Jason Arment reviews the movie Diane, written and directed by Kent Jones and starring Mary Kay Place. (IFC Films)
Diane has a slow-burning fuse and heaps of talent. So much so that I feel I’d have viewed it differently had I known that Martin Scorsese was the executive producer and Kent Jones, the writer and director, is the director of the New York Film Festival. Call me crazy, but when a movie industry cool kid and living titan team up, my expectations elevate. But I’ll never know how watching this movie about rural America would have been with knowledge of who was involved, because I viewed it on a whim without so much as watching a trailer.

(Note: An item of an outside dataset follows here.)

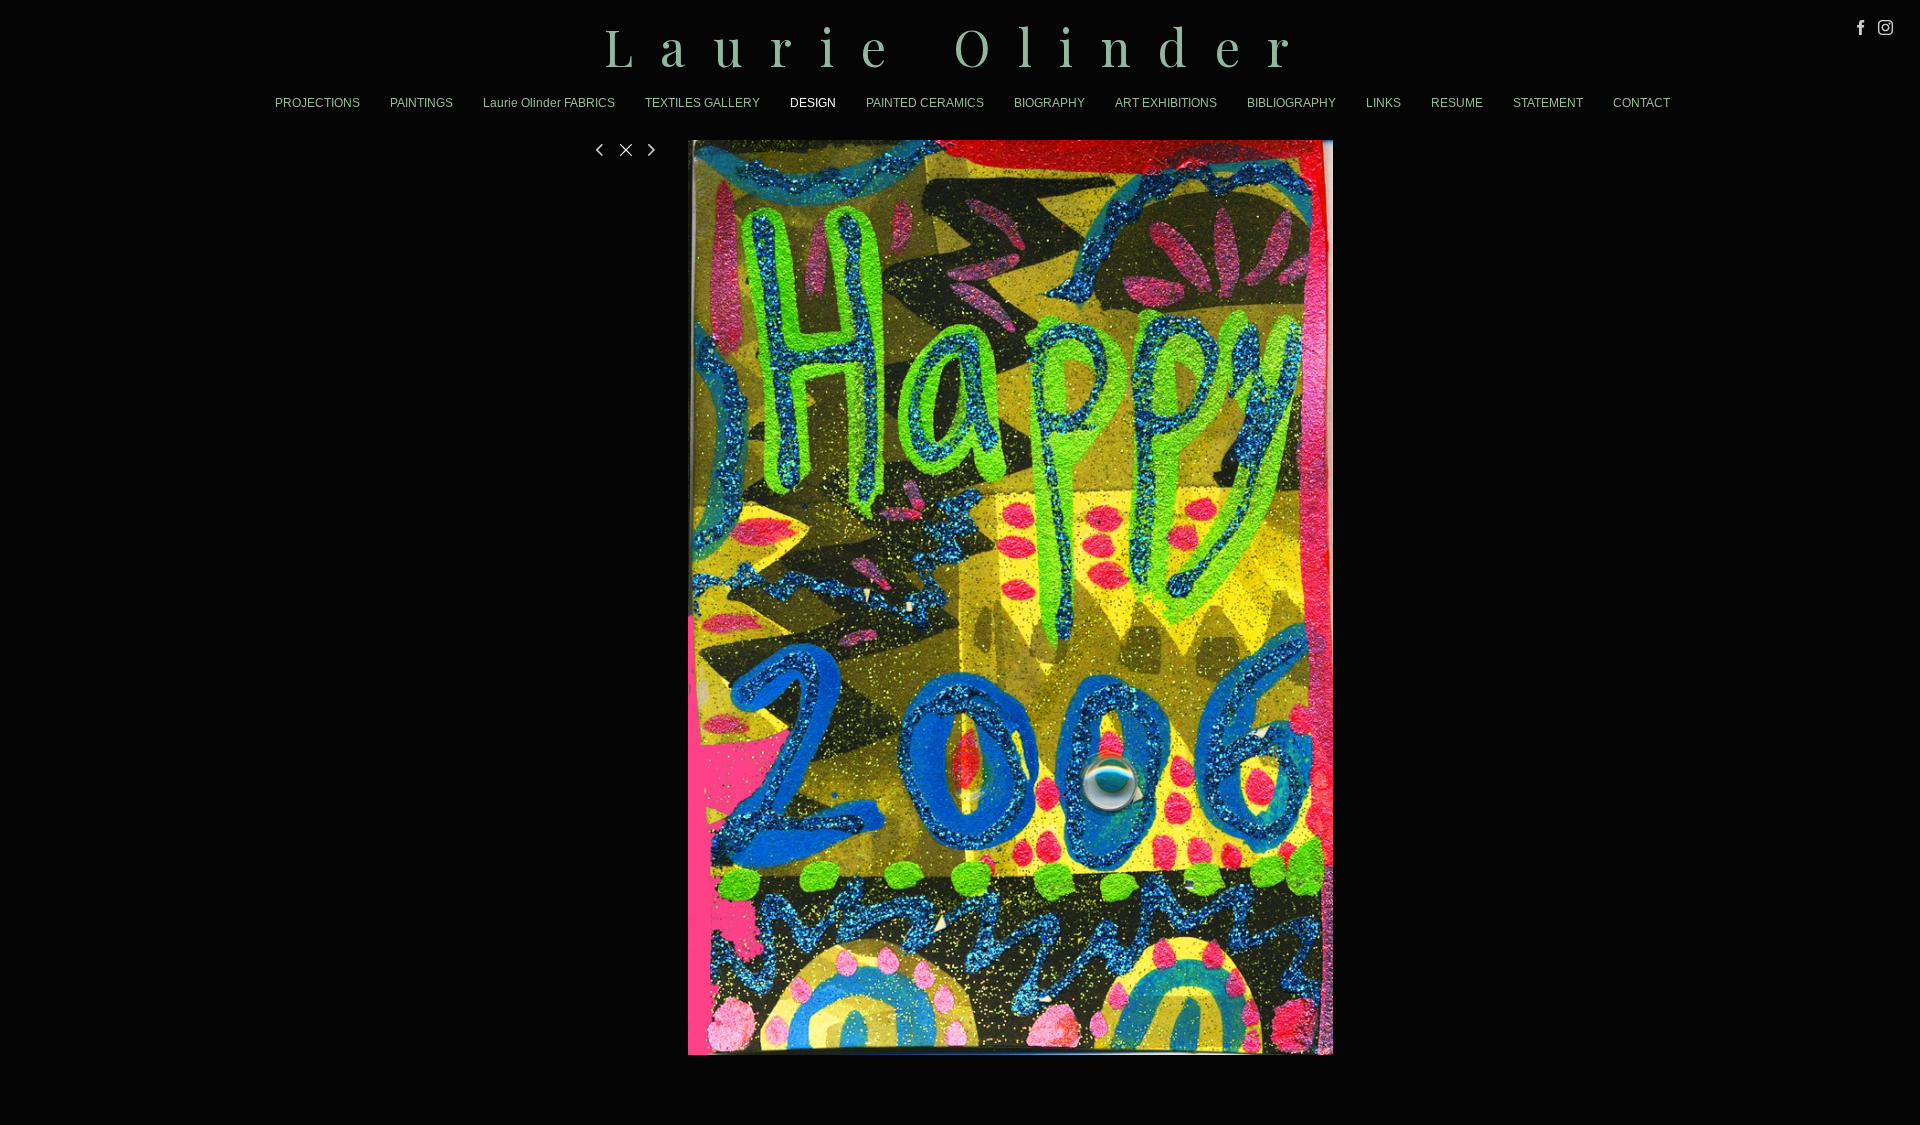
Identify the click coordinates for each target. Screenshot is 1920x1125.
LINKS (1383, 103)
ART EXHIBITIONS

Diane, played by Mary Kay Place, is a 70-year-old woman living in rural Massachusetts. Her small community is threadbare and isolated, with death stealing its older members away at an alarming rate. People are enthralled with their own self-importance, and horrified when they find none of it has mattered and no one cares.
“It doesn’t matter.”
“No one cares what year it happened.”
Diane’s dialogue is on point and reveals a great deal, especially in how the past interacts with the present to shape the future.
“I forgave, but I didn’t forget,” a dying loved one says to Diane regarding a summer when she stole her boyfriend and ran off, leaving the now dying relative to tend to Diane’s young son.
“This is the gift of revolution,” the son she once abandoned says to Diane after admitting he’d taught himself to use her indiscretion to resent her, even while she’d tried to help him during relapses into heroin addiction.
Diane doesn’t need CGI or shocking scenes to elicit emotional response from the audience, but instead relies on the old mainstays: good writing and excellent production.
There is also much left unsaid, like the look on Diane’s face when she visits her now recovered son and his new wife’s church, sitting uncomfortably while everyone speaks in tongues. The film bears marks from Scorsese in several of the most poignant scenes, which are rendered in a style different from the rest. This difference in rendering serves only to heighten and highlight, never to diminish the rest of the scenes, the hallmark of a grandmaster.
Diane is a flick that seasoned moviegoers can watch with older family members, or anyone who has experienced rural life firsthand. It’s a film without the sleight of hand we’ve grown so accustomed to. Diane doesn’t need CGI or shocking scenes to elicit emotional response from the audience, but instead relies on the old mainstays: good writing and excellent production.